相変わらず芸術のように綺麗な顔だと至近距離で改めてじわじわと認めさせられる。
ふわりと、一つ涼しげな風が吹いて。
そして再び雪城の瞳が開かれた。
「俺はお前のことーーーーー」
「ーーおい。お前、何してんだよ」
聞き覚えのある声が聞こえたと思ったら、次の瞬間俺はその声の主に押し飛ばされた。
「いっ…」
本日二度目の尻餅をついて、顔を上げると久し振りに見た顔が。
「お前、まだ槙乃のこと傷つけんのかよ。ふざけんなよ」
「そ、うさん…」
すっと蒼さんは立膝をついて片手で俺の襟を掴んだ。
もう片方の手は高い位置で拳が握られていた。
御子柴と同じ顔だけど、あいつからは見たことも無い怒りの感情が露わになった表情だった。

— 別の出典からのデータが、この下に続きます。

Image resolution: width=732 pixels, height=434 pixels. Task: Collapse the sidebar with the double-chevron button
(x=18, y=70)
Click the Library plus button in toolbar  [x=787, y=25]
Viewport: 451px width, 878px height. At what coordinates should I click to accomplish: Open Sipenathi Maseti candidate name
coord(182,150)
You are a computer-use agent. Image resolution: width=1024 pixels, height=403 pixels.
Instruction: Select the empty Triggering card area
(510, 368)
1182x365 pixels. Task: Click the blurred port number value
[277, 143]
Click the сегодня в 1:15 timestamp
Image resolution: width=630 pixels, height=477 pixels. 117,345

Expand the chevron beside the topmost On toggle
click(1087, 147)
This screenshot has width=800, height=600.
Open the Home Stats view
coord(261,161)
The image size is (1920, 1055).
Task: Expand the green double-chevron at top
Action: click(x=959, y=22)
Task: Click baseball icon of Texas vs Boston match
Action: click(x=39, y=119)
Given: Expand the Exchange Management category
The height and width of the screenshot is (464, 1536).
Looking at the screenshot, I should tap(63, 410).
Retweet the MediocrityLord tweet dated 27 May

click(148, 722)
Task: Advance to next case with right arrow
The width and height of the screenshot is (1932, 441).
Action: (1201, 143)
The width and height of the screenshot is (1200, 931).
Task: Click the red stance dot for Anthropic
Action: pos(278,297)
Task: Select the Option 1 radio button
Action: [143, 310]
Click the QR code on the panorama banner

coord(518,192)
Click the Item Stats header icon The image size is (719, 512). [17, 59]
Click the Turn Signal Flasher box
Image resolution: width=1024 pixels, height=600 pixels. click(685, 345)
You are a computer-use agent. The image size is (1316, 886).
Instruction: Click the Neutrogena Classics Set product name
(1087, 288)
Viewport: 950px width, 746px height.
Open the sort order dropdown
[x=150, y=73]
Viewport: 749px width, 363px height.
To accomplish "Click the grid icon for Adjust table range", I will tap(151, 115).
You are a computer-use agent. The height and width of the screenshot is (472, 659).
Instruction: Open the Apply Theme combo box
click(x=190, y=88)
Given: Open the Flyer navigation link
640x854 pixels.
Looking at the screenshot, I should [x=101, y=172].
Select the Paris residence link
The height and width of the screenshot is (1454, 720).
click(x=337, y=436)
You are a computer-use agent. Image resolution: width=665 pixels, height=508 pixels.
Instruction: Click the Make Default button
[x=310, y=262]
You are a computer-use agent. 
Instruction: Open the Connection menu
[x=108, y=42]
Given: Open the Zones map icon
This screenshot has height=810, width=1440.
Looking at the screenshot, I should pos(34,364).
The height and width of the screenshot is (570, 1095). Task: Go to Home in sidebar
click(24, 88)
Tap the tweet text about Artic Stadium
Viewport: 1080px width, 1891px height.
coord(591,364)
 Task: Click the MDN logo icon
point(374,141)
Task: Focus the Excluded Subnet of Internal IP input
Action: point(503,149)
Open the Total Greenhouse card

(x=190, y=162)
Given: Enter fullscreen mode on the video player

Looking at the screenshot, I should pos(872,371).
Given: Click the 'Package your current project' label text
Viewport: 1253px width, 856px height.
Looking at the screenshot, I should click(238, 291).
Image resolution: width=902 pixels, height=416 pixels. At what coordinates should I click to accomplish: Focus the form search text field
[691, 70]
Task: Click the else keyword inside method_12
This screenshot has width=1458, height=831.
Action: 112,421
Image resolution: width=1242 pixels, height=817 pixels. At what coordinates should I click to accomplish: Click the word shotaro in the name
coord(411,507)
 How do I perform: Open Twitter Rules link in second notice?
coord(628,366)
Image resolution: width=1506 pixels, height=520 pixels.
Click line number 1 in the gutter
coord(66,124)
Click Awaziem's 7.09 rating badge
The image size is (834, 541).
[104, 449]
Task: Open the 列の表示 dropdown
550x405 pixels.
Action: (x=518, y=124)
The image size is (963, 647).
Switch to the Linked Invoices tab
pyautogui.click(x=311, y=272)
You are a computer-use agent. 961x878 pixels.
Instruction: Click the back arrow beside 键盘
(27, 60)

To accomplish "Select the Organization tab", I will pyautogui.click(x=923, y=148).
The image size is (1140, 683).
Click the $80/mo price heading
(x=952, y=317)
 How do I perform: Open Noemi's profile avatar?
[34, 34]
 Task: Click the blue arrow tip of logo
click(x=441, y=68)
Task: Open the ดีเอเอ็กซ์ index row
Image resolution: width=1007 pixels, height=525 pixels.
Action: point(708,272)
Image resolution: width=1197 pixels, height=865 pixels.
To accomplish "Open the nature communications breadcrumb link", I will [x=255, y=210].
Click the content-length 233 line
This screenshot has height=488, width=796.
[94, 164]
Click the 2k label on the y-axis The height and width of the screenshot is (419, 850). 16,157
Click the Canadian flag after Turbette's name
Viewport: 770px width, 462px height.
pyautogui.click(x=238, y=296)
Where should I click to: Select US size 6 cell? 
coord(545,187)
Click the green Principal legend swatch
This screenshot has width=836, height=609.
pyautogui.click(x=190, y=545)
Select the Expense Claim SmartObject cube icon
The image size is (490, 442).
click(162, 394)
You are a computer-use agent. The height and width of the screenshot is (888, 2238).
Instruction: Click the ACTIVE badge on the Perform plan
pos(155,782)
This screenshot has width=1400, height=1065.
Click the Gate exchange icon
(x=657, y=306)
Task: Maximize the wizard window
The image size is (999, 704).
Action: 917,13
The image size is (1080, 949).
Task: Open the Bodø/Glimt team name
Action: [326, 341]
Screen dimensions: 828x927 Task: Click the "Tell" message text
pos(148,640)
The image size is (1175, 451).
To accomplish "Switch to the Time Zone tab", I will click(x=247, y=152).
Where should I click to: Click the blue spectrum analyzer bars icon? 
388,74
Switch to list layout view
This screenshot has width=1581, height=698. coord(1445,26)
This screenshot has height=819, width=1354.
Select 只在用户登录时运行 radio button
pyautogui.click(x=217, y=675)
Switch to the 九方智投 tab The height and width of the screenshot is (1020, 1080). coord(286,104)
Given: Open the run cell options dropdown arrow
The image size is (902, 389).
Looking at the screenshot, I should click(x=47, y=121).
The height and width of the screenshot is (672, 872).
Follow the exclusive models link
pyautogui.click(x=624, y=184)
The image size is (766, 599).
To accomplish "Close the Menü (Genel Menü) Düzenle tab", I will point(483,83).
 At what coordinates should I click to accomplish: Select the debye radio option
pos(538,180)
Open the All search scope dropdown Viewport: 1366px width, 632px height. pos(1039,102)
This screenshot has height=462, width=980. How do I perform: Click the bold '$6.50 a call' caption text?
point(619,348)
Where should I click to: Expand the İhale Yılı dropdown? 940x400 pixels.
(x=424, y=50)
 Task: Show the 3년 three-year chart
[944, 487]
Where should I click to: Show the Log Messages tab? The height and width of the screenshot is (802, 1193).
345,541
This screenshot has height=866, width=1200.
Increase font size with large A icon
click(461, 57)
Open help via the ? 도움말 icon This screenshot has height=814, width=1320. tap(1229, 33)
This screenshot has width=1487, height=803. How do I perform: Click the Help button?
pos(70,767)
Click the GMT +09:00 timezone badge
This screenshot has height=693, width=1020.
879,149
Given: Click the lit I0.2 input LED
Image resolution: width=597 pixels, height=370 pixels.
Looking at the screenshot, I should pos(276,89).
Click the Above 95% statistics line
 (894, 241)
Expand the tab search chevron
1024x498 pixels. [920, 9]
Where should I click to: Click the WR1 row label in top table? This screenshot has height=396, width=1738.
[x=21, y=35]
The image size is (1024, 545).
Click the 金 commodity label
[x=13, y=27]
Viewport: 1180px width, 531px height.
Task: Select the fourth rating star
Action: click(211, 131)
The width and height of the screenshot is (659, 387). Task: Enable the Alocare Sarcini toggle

あぁ、もう今日は体育祭どころじゃないな、なんて頭の中で静かにしょうもないことを考えていた。
「お前、本当槙乃のなんなんだよ…っ!」
襟を握る手に力が入って、握り拳が振り落とされるのが見えた。
反射的に目をつぶって、こんなところまで自分の弱い部分が出てるのかと思ったら情けなかった。
「やめろ!!蒼!!」
と、聞いたこともない大声で雪城が叫ぶのが聞こえて、それから一向に拳が降りてこず、目を開けると蒼さんの拳は俺の顔に触れる手前でピタリと止まっていて。
「槙乃…なんで止めんだよ」
「そいつは“春くん”じゃない」
「は?この前言ってたろ、こいつだって。嫌いじゃねぇのかよ。恨んでるんじゃねぇのかよ」
「もういいんだって」
「じゃあ、お前今まで苦しんできたの、何のためだよ」
「…蒼」
「…ッチ」
固く握った拳を落として、俺から離れた蒼さんは今度は雪城に噛み付いた。
けどそれを優しくなだめるように、静かに話す雪城の表情は今まで見たことのないほど穏やかな表情で、それを見た蒼さんは舌打ちをしながらも何とか引き下がる事にしたようだった。
「ほら、俺の晴れ舞台見に来たんだろ」
「晴れ舞台もくそもねぇよ。見に来たらお前いなかったんだぞ」
「ごめんって」
ほら、運動場戻ろ、と落ち着いた蒼さんの背中をグイグイ押すと、雪城はこちらを振り向いた。
「体育祭、終わったら、」
「?」
「話、させて」
「……お、おお…」
いつも通り、だるそうな表情ではあったが、少し言葉にキツさが無くなったように感じて俺は少し戸惑いながらも返事をした。
雪城から何かを誘ってくるように言ったのは初めてだった。